Hoggar Institute

Désintégration de la société algérienne

Tribune Libre - Lounès Saâd

J'accuse les élites de non-assistance à peuple en danger.

Des magistrats, policiers, gendarmes, médecins organisent de plus en plus des points de presse pour rendre publiques des statistiques affolantes de délinquance ou de maladie. Les commissariats et les tribunaux sont submergés d’affaires de corruption, détournement, vol, drogue, alcoolisme, abandon de foyer, viols, inceste, prostitution, pédophilie, kidnapping, émigration clandestine,… Les hôpitaux n’arrivent plus à contenir les maladies dites psychosomatiques (suicides, hypertension, stress, dépression, folie, diabète, ulcère, asthme, …).

L’explosion des statistiques dépasse l’entendement, les normes et les capacités d’une gestion policière ou médicale. Plus que des sonnettes d’alarme, ce sont de vrais appels au secours que lancent les spécialistes impuissants face à cette désintégration de l’élément humain. La répression judiciaire ou le remède médical sont devenus inopérants. Les algériens n’ont plus peur ni de la prison, ni de la mort et encore moins du regard des autres. C'est ce qu'on appelle le nihilisme ou le terrorisme de proximité. On assiste à une aggravation de l’agressivité contre soi-même, contre ses proches ou contre des tiers dans un engrenage d’autodestruction, de suicide collectif.

Les commentaires policés de la presse disent ceci : «Fait criminel ou conséquence d’une crise économique aiguë, les spécialistes (juristes, sociologues et psychologues) n’arrivent pas à définir les causes réelles de cette montée en flèche des agressions.»

Et pour cause, l’explication ne peut être que politique. L’algérien vit dans une société où tous les moyens d’expression citoyenne sont confisqués, contrôlés à l’extrême, censurés. Ses dirigeants et ses élus sont choisis, triés sur le volet, conditionnés à une soumission totale.

Lorsqu’on empêche un citoyen d’exprimer normalement et pacifiquement ses revendications dans un cadre organisé politique, syndical, associatif, médiatique, il cherchera forcément à les exprimer «anormalement» dans des actes de délinquance ou d’autodestruction.

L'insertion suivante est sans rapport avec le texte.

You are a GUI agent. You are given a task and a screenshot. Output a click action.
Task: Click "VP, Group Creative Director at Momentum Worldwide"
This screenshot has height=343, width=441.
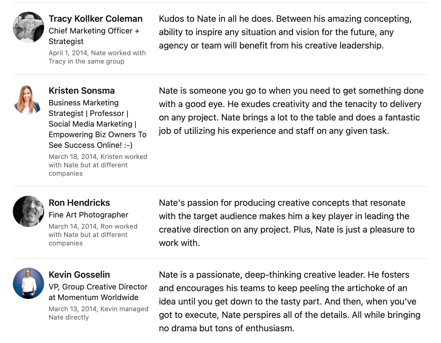click(x=98, y=292)
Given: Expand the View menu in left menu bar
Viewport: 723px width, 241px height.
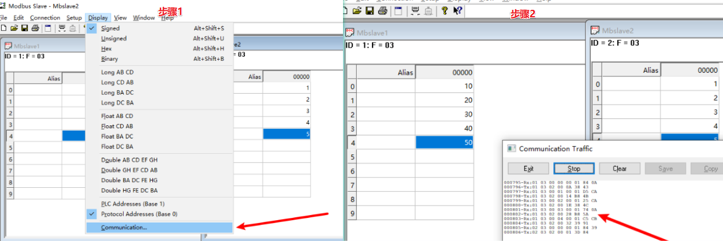Looking at the screenshot, I should pyautogui.click(x=120, y=18).
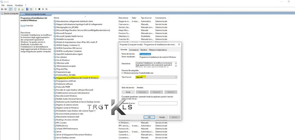
Task: Switch to the Connessione tab
Action: point(134,50)
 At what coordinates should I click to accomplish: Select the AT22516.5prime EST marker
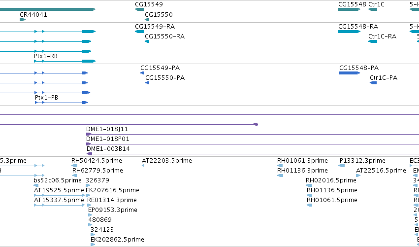click(x=358, y=176)
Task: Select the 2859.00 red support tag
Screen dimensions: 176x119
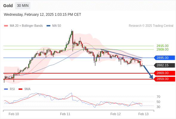Action: 164,79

Le noyau dur du pouvoir militaire a concentré entre ses mains tous les leviers de commande de l’Etat, toutes les prérogatives constitutionnelles derrière les «marionnettes officielles». Il contrôle les castes dirigeantes des partis, le syndicat unique, le mouvement associatif, les pouvoirs locaux, les médias. Il contrôle les richesses et les réseaux de corruption. Tout le pays est quadrillé par un nombre impressionnant de barrages permanents, dans les villes, villages, montagnes et campagnes, les autoroutes, à chaque carrefour et virage.

La majorité des algériens a soutenu le pouvoir militaire dans sa lutte contre l’islamisme insurrectionnel du FIS. Une fois la victoire acquise, ce pouvoir a trahi la confiance populaire en refusant toute démocratisation de la société. A défaut de mouvement insurrectionnel politique, faute de leaders et d’une élite organisée, l’algérien plonge par désespoir dans des actions d’insurrection individuelle par la criminalité et l’autodestruction. Certains ont parlé d’irakisation de l’Algérie. On est en plein dedans. La différence est qu’on n’a même pas besoin d’un agresseur extérieur. L’agresseur vit en chacun de nous. En prenant du recul, on peut voir l’implosion, la désintégration, la désagrégation, la dégénérescence de la société algérienne. C’est un SOS lancé à travers les statistiques et les corps des harragas repêchés en mer. Il appartient aux élites militaires ou civiles d’en tirer les conséquences immédiates et d’agir.